**EXTRACT:**
==*==

Comparing the top 20 lncRNAs from the Affymetrix and TCGA datasets revealed 8 overlapped lncRNAs (Figure 3) which were all downregulated in cancer (Figures 4, 5). Interestingly, except for a few lncRNAs (i.e., HHP-AS1-203, AC087521.1-201 and AP001189.1-201), the top 20 lncRNAs from the Affymetrix (Figure 4A) or TCGA datasets (Figure 4B), exhibited consistent fold change directions. In fact, all 8 common lncRNAs were downregulated in cancer samples in the three datasets (Figure 4C). By hierarchical clustering, we found that the 8 lncRNAs could completely differentiate the microarray datasets (Figure 5A) and the TCGA dataset (Figure 5B) into normal and tumor groups. Therefore, we used them for further functional analysis. The Receiver Operating Characteristic (ROC) curves illustrate the diagnostic ability of the two models is pretty strong (Figure 6).

==*==

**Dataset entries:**
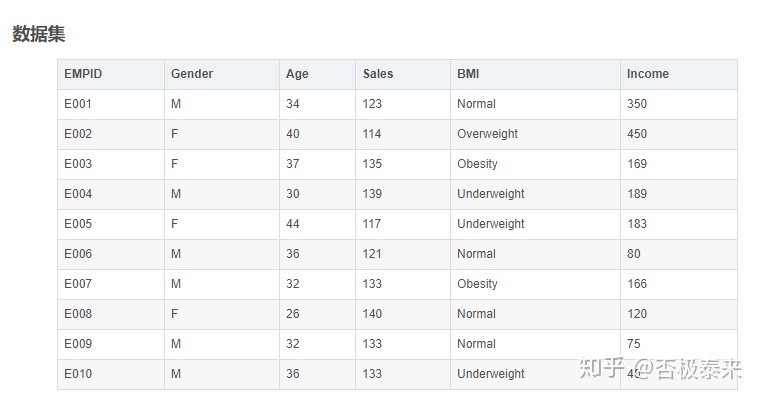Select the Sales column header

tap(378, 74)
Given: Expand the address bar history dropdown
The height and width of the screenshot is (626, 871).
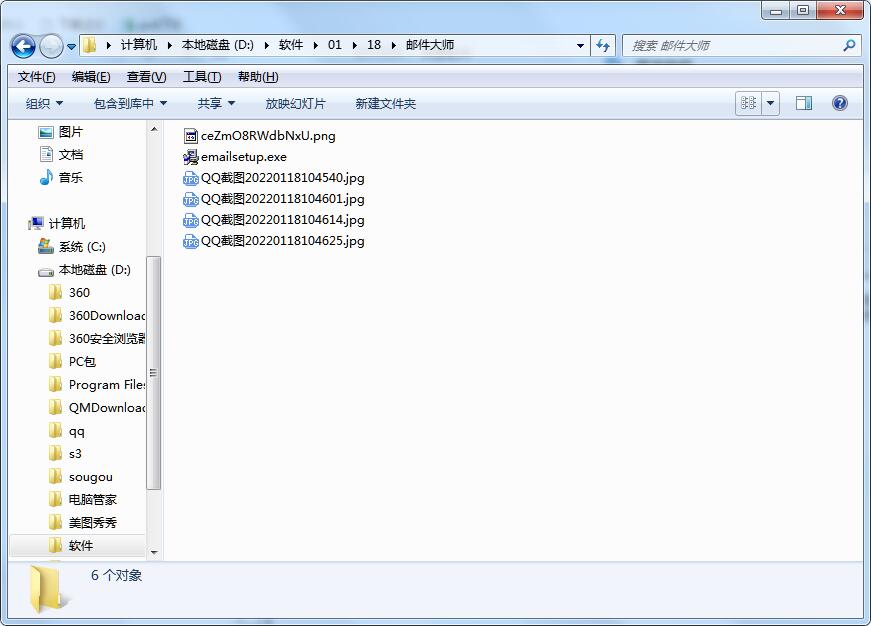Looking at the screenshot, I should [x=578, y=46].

==*==

**ACTIVITY:**
Rewrite the lncRNA passage starting at "Comparing the top" and ending at "strong (Figure 6).", putting "decreased" wherever "downregulated" appears.

**ANSWER FOR THIS EXERCISE:**
Comparing the top 20 lncRNAs from the Affymetrix and TCGA datasets revealed 8 overlapped lncRNAs (Figure 3) which were all decreased in cancer (Figures 4, 5). Interestingly, except for a few lncRNAs (i.e., HHP-AS1-203, AC087521.1-201 and AP001189.1-201), the top 20 lncRNAs from the Affymetrix (Figure 4A) or TCGA datasets (Figure 4B), exhibited consistent fold change directions. In fact, all 8 common lncRNAs were decreased in cancer samples in the three datasets (Figure 4C). By hierarchical clustering, we found that the 8 lncRNAs could completely differentiate the microarray datasets (Figure 5A) and the TCGA dataset (Figure 5B) into normal and tumor groups. Therefore, we used them for further functional analysis. The Receiver Operating Characteristic (ROC) curves illustrate the diagnostic ability of the two models is pretty strong (Figure 6).